Growing up I wanted to be a dancer and I was till I was 20. Sadly I gave it all up thinking it was the right decision which now I know it wasn't. I have always felt like there is a little piece of my life missing somewhere. When I see my friends staring in the west end and in films and travelling the world, it really guts me to think that I am missing out on that. I always knew from a young age that no matter what I ended up doing with my life, I wanted to be the best I could. I guess that's my competitive streak shining through!

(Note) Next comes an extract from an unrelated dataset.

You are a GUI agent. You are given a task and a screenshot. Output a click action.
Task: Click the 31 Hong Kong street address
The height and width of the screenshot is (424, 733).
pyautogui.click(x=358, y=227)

Over the past 3 years I have worked within a mega fast paced environment and to be honest my strengths shine through when I'm under pressure. Even though I enjoy my job and I have worked hard to get where I am, it doesn't feel like its the career I was meant to pursue. I know there is something I am passionate about out there.
Second on my list of 'what I want to be when I grow up' was something backstage within the arts and fashion. Hair and beauty. I have always said that if i ever won the lottery I would have a chain of salons over London! One day I aim to have a salon of my own! I have been looking into courses for the last 6 months or so and now it has finally come to enrolment time!
Today I toddled off to one of my local colleges to enrol in some evening classes to pursue the dream! I will be studying make up to start with and then onto skin care and hair. I am so excited and I feel like I can really put myself on track to do something I love. I will keep you up to date and share an 'inside tips' (as if we don't know them already) that I learn along the way. I have learnt soooo much already by watching youtube videos and reading blogs that I am hoping that will put me one step ahead.
It feels weird going back to school as I left so long ago, but I am excited, more than I have been in a very long time!
If any of you are missing that one little thing, go for it! You don't want to look back and think 'what if'.